This task calls for every line of the material to be output verbatim.
[Exercise materials — start]
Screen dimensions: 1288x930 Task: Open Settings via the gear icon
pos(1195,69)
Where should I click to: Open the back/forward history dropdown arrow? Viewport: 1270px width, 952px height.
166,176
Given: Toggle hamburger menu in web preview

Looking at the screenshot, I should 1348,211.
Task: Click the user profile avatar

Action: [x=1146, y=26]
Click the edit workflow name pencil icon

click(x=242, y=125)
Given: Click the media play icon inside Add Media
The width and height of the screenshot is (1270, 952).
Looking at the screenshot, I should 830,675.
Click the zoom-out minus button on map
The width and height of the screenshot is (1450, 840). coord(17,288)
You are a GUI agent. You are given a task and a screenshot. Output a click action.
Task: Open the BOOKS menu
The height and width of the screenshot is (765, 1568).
[Exercise materials — finish]
Response area
Screen dimensions: 1288x930 Task: Open Settings via the gear icon
pos(1195,69)
Where should I click to: Open the back/forward history dropdown arrow? Viewport: 1270px width, 952px height.
166,176
Given: Toggle hamburger menu in web preview

Looking at the screenshot, I should 1348,211.
Task: Click the user profile avatar

Action: [x=1146, y=26]
Click the edit workflow name pencil icon

click(x=242, y=125)
Given: Click the media play icon inside Add Media
The width and height of the screenshot is (1270, 952).
Looking at the screenshot, I should 830,675.
Click the zoom-out minus button on map
The width and height of the screenshot is (1450, 840). coord(17,288)
You are a GUI agent. You are given a task and a screenshot. Output a click action.
Task: Open the BOOKS menu
The height and width of the screenshot is (765, 1568).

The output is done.